Big Data 10 min read

How to Scrape and Visualize All Chinese University Data with Python Asyncio

This article demonstrates a complete Python workflow—using aiohttp and asyncio to crawl nationwide university information, processing the JSON data into CSV files with pandas, and visualizing the results in Tableau—providing a practical guide for large‑scale data collection and analysis.

Python Crawling & Data Mining

Jul 22, 2022

How to Scrape and Visualize All Chinese University Data with Python Asyncio

The author, Ding Xiaojie, shares a Python‑based workflow to collect, process, and visualize nationwide university information.

Data Crawling

Target URL: https://www.gaokao.cn/school/140. By opening the developer tools (F12) and capturing the JSON request https://static-data.eol.cn/www/2.0/school/140/info.json, the university data can be retrieved directly.

Since the school ID (e.g., 140) is not continuous, the crawler generates URLs based on an estimated total number of schools.

Crawling Code

Import Modules

import aiohttp
import asyncio
import pandas as pd
from pathlib import Path
from tqdm import tqdm
import time

Module purposes:

aiohttp : Enables asynchronous HTTP requests.

asyncio : Provides the event loop and coroutine management.
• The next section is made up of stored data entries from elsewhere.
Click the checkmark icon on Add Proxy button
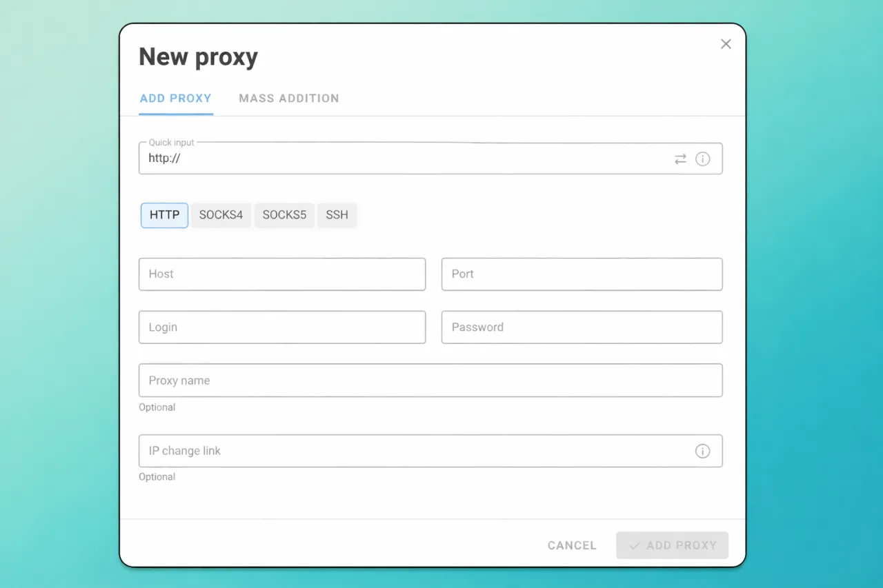 (x=635, y=545)
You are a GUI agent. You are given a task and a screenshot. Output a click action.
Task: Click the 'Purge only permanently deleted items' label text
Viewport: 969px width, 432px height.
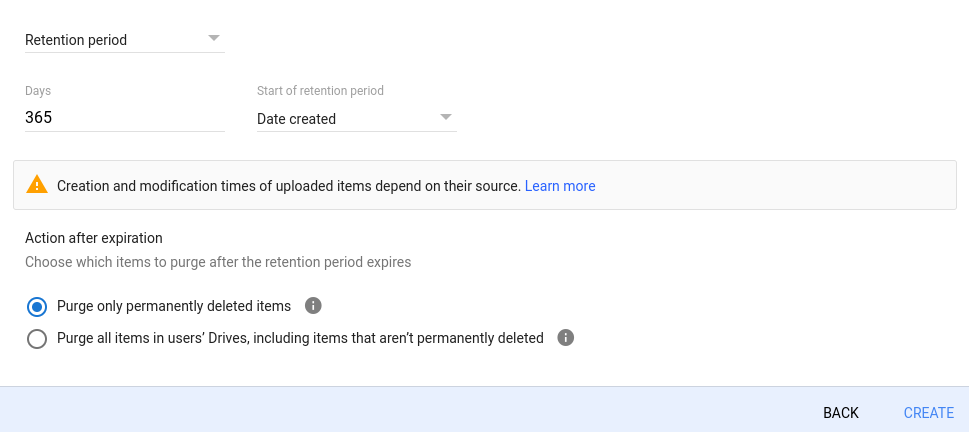pyautogui.click(x=174, y=306)
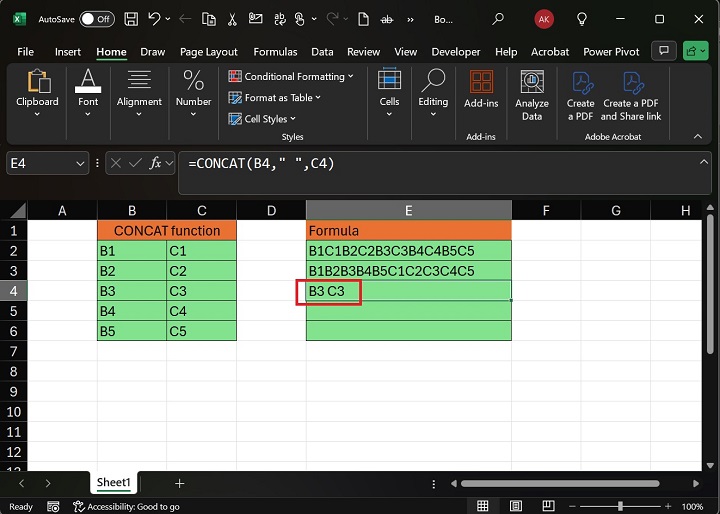Expand the Conditional Formatting dropdown

292,76
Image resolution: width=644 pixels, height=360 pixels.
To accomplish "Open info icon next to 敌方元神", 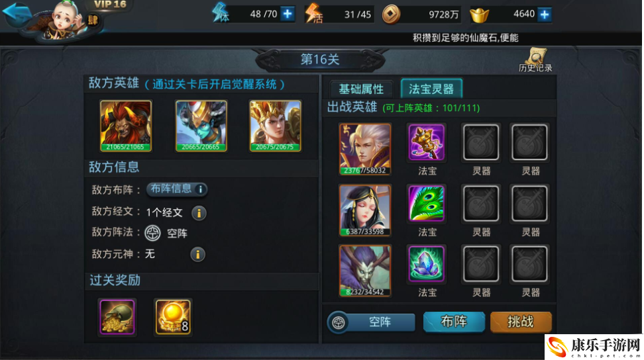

pandas : Converts the scraped data into a DataFrame and writes CSV files.

pathlib : Handles filesystem paths in an object‑oriented way.

tqdm : Adds a progress bar to any iterable.

Generate URL List

def get_url_list(max_id):
    url = 'https://static-data.eol.cn/www/2.0/school/%d/info.json'
    not_crawled = set(range(max_id))
    if Path.exists(Path(current_path, 'college_info.csv')):
        df = pd.read_csv(Path(current_path, 'college_info.csv'))
        not_crawled -= set(df['学校id'].unique())
    return [url % id for id in not_crawled]

Fetch JSON Data

async def get_json_data(url, semaphore):
    async with semaphore:
        headers = {
            'User-Agent': 'Mozilla/5.0 (Windows NT 10.0; Win64; x64) AppleWebKit/537.36 (KHTML, like Gecko) Chrome/87.0.4280.88 Safari/537.36',
        }
        async with aiohttp.ClientSession(connector=aiohttp.TCPConnector(ssl=False), trust_env=True) as session:
            try:
                async with session.get(url=url, headers=headers, timeout=6) as response:
                    response.encoding = 'utf-8'
                    json_data = await response.json()
                    if json_data != '':
                        return save_to_csv(json_data['data'])
            except:
                return None

Save to CSV

def save_to_csv(json_info):
    save_info = {}
    save_info['学校id'] = json_info['school_id']
    save_info['学校名称'] = json_info['name']
    level = ""
    if json_info['f985'] == '1' and json_info['f211'] == '1':
        level += "985 211"
    elif json_info['f211'] == '1':
        level += "211"
    else:
        level += json_info['level_name']
    save_info['学校层次'] = level
    save_info['软科排名'] = json_info['rank']['ruanke_rank']
    save_info['校友会排名'] = json_info['rank']['xyh_rank']
    save_info['武书连排名'] = json_info['rank']['wsl_rank']
    save_info['QS世界排名'] = json_info['rank']['qs_world']
    save_info['US世界排名'] = json_info['rank']['us_rank']
    save_info['学校类型'] = json_info['type_name']
    save_info['省份'] = json_info['province_name']
    save_info['城市'] = json_info['city_name']
    save_info['所处地区'] = json_info['town_name']
    save_info['招生办电话'] = json_info['phone']
    save_info['招生办官网'] = json_info['site']
    df = pd.DataFrame(save_info, index=[0])
    header = False if Path.exists(Path(current_path, 'college_info.csv')) else True
    df.to_csv(Path(current_path, 'college_info.csv'), index=False, mode='a', header=header)

Scheduler

async def main(loop):
    # Get URL list
    url_list = get_url_list(5000)
    # Limit concurrency
    semaphore = asyncio.Semaphore(500)
    # Create tasks
    tasks = [loop.create_task(get_json_data(url, semaphore)) for url in url_list]
    # Await tasks with progress bar
    for t in tqdm(asyncio.as_completed(tasks), total=len(tasks)):
        await t

Running the program twice (first 2140 rows, second 680 rows) collected a total of 2820 university records.

Tableau Visualization

The collected data is visualized using Tableau Public. Four main charts are created:

University Count Distribution Map

Top three provinces by university count: Jiangsu, Guangdong, Henan.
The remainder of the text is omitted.